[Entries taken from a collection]
────────────────────
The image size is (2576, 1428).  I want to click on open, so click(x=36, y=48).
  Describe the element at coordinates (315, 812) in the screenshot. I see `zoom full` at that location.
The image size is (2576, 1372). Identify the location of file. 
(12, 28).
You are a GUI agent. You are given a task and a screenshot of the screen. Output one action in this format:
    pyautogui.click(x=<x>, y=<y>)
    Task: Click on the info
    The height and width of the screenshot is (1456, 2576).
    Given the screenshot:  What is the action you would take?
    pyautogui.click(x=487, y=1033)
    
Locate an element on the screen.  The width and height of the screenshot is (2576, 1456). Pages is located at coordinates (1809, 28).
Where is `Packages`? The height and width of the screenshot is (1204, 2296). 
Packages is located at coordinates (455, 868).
────────────────────
### What to work on
Put every line of the records above into a JSON list of strings, one string per line, leaving out blank lines.

### Answer to the problem
[
  "The image size is (2576, 1428).  I want to click on open, so click(x=36, y=48).",
  "  Describe the element at coordinates (315, 812) in the screenshot. I see `zoom full` at that location.",
  "The image size is (2576, 1372). Identify the location of file. ",
  "(12, 28).",
  "You are a GUI agent. You are given a task and a screenshot of the screen. Output one action in this format:",
  "    pyautogui.click(x=<x>, y=<y>)",
  "    Task: Click on the info",
  "    The height and width of the screenshot is (1456, 2576).",
  "    Given the screenshot:  What is the action you would take?",
  "    pyautogui.click(x=487, y=1033)",
  "Locate an element on the screen.  The width and height of the screenshot is (2576, 1456). Pages is located at coordinates (1809, 28).",
  "Where is `Packages`? The height and width of the screenshot is (1204, 2296). ",
  "Packages is located at coordinates (455, 868)."
]